--- PAGE ---
Re: [PATCH 1/2] irqchip: irq-meson-gpio: make it possible to build as a module

From: Neil Armstrong
Date: Thu Aug 05 2021 - 02:31:19 EST


Hi Saravana,

On 04/08/2021 23:47, Saravana Kannan wrote:
> On Wed, Aug 4, 2021 at 11:20 AM Saravana Kannan <saravanak@xxxxxxxxxx> wrote:
>>
>> On Wed, Aug 4, 2021 at 1:50 AM Marc Zyngier <maz@xxxxxxxxxx> wrote:
>>>
>>> On Wed, 04 Aug 2021 02:36:45 +0100,
>>> Saravana Kannan <saravanak@xxxxxxxxxx> wrote:
>>>
>>> Hi Saravana,
>>>
>>> Thanks for looking into this.
>>
>> You are welcome. I just don't want people to think fw_devlink is broken :)
>>
>>>
>>> [...]
>>>
>>>>> Saravana, could you please have a look from a fw_devlink perspective?
>>>>
>>>> Sigh... I spent several hours looking at this and wrote up an analysis
>>>> and then realized I might be looking at the wrong DT files.
>>>>
>>>> Marc, can you point me to the board file in upstream that corresponds
>>>> to the platform in which you see this issue? I'm not asking for [1],
>>>> but the actual final .dts (not .dtsi) file that corresponds to the
>>>> platform/board/system.
>>>
>>> The platform I can reproduce this on is described in
>>> arch/arm64/boot/dts/amlogic/meson-sm1-khadas-vim3l.dts. It is an
>>> intricate maze of inclusion, node merge and other DT subtleties. I
>>> suggest you look at the decompiled version to get a view of the
>>> result.
>>
>> Thanks. After decompiling it, it looks something like (stripped a
>> bunch of reg and address properties and added the labels back):
>>
>> eth_phy: mdio-multiplexer@4c000 {
>> compatible = "amlogic,g12a-mdio-mux";
>> clocks = <0x02 0x13 0x1e 0x02 0xb1>;
>> clock-names = "pclk\0clkin0\0clkin1";
>> mdio-parent-bus = <0x22>;
>>
>> ext_mdio: mdio@0 {
>> reg = <0x00>;
>>
>> ethernet-phy@0 {
>> max-speed = <0x3e8>;
>> interrupt-parent = <0x23>;
>> interrupts = <0x1a 0x08>;
>> phandle = <0x16>;
>> };
>> };
>>
>> int_mdio: mdio@1 {
>> ...
>> }
>> }
>>
>> And phandle 0x23 refers to the gpio_intc interrupt controller with the
>> modular driver.
>>
>>>> Based on your error messages, it's failing for mdio@0 which
>>>> corresponds to ext_mdio. But none of the board dts files in upstream
>>>> have a compatible property for "ext_mdio". Which means fw_devlink
>>>> _should_ propagate the gpio_intc IRQ dependency all the way up to
>>>> eth_phy.
---
Reproduce word for word the stretch of the email from "On 04/08/2021 23:47, Saravana" through "looking into this.".
--- GIVEN ENTRIES ---
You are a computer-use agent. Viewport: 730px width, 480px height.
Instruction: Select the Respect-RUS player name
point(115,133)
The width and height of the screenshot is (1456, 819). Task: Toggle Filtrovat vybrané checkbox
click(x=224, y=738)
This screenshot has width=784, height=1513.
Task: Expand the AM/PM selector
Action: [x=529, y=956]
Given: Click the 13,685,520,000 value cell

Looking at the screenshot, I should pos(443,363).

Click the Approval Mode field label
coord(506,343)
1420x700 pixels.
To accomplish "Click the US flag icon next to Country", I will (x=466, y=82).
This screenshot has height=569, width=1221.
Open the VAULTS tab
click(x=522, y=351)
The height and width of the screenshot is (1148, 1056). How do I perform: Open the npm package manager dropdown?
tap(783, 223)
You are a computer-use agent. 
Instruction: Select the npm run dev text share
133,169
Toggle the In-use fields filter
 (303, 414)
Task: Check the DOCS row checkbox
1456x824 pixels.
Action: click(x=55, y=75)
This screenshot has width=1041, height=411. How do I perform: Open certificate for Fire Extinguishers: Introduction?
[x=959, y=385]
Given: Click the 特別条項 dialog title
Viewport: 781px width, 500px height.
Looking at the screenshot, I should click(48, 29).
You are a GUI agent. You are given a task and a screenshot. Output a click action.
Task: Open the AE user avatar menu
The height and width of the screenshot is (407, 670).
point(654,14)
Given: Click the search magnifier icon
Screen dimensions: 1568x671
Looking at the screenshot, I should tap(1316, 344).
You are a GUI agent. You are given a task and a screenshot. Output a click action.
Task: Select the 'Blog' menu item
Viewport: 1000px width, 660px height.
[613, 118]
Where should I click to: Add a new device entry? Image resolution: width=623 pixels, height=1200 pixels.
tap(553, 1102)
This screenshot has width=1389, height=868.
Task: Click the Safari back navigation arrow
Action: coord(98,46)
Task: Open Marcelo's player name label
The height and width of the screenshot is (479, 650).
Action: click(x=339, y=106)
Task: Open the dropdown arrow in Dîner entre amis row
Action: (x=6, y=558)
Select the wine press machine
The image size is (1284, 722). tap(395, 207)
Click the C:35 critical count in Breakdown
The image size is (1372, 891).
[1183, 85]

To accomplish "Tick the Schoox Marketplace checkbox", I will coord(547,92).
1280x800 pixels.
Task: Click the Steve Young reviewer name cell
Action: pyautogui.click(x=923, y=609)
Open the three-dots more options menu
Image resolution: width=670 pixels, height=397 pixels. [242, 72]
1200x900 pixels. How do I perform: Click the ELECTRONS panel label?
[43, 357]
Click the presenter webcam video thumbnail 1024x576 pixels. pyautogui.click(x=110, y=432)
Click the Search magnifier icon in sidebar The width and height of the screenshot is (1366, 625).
---
*EXPECTED ANSWER*:
On 04/08/2021 23:47, Saravana Kannan wrote:
> On Wed, Aug 4, 2021 at 11:20 AM Saravana Kannan <saravanak@xxxxxxxxxx> wrote:
>>
>> On Wed, Aug 4, 2021 at 1:50 AM Marc Zyngier <maz@xxxxxxxxxx> wrote:
>>>
>>> On Wed, 04 Aug 2021 02:36:45 +0100,
>>> Saravana Kannan <saravanak@xxxxxxxxxx> wrote:
>>>
>>> Hi Saravana,
>>>
>>> Thanks for looking into this.